## PROVIDED MATERIAL:
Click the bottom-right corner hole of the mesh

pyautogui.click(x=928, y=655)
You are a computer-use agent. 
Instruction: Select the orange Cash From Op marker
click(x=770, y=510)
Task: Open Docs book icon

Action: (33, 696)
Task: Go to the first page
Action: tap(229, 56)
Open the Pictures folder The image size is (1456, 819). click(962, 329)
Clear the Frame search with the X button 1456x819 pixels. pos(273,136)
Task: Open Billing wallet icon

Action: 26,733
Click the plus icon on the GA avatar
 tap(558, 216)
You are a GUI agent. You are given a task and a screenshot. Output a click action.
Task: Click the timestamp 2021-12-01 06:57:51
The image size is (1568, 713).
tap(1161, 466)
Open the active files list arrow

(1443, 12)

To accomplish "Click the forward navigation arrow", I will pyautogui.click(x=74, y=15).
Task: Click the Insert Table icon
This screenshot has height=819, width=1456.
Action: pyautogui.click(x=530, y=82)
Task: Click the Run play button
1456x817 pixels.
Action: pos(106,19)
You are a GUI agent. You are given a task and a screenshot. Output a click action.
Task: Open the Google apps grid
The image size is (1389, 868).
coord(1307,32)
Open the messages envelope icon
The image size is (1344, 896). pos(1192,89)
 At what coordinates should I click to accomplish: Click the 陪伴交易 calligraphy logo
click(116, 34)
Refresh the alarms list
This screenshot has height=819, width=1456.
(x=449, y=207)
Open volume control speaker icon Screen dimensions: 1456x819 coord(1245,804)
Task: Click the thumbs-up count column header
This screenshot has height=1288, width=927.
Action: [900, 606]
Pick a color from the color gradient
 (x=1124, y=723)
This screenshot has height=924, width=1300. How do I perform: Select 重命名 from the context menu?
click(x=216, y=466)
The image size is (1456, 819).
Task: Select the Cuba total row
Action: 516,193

## TASK DETAILS:
Please write out, exactly as they appear, only the lines from the one holding "Click the plus icon on the GA avatar" through the end of the data.

## RESULT:
Click the plus icon on the GA avatar
 tap(558, 216)
You are a GUI agent. You are given a task and a screenshot. Output a click action.
Task: Click the timestamp 2021-12-01 06:57:51
The image size is (1568, 713).
tap(1161, 466)
Open the active files list arrow

(1443, 12)

To accomplish "Click the forward navigation arrow", I will pyautogui.click(x=74, y=15).
Task: Click the Insert Table icon
This screenshot has height=819, width=1456.
Action: pyautogui.click(x=530, y=82)
Task: Click the Run play button
1456x817 pixels.
Action: pos(106,19)
You are a GUI agent. You are given a task and a screenshot. Output a click action.
Task: Open the Google apps grid
The image size is (1389, 868).
coord(1307,32)
Open the messages envelope icon
The image size is (1344, 896). pos(1192,89)
 At what coordinates should I click to accomplish: Click the 陪伴交易 calligraphy logo
click(116, 34)
Refresh the alarms list
This screenshot has height=819, width=1456.
(x=449, y=207)
Open volume control speaker icon Screen dimensions: 1456x819 coord(1245,804)
Task: Click the thumbs-up count column header
This screenshot has height=1288, width=927.
Action: [900, 606]
Pick a color from the color gradient
 (x=1124, y=723)
This screenshot has height=924, width=1300. How do I perform: Select 重命名 from the context menu?
click(x=216, y=466)
The image size is (1456, 819).
Task: Select the Cuba total row
Action: 516,193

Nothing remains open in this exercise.